▶ _Exercise description_
Copy the complete listing exactly as shown.

▶ _Material provided_
■ ■ ■ ■

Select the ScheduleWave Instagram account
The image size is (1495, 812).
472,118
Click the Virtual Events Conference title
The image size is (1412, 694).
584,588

■ ■ ■ ■

▶ _Result of the task_
Select the ScheduleWave Instagram account
The image size is (1495, 812).
472,118
Click the Virtual Events Conference title
The image size is (1412, 694).
584,588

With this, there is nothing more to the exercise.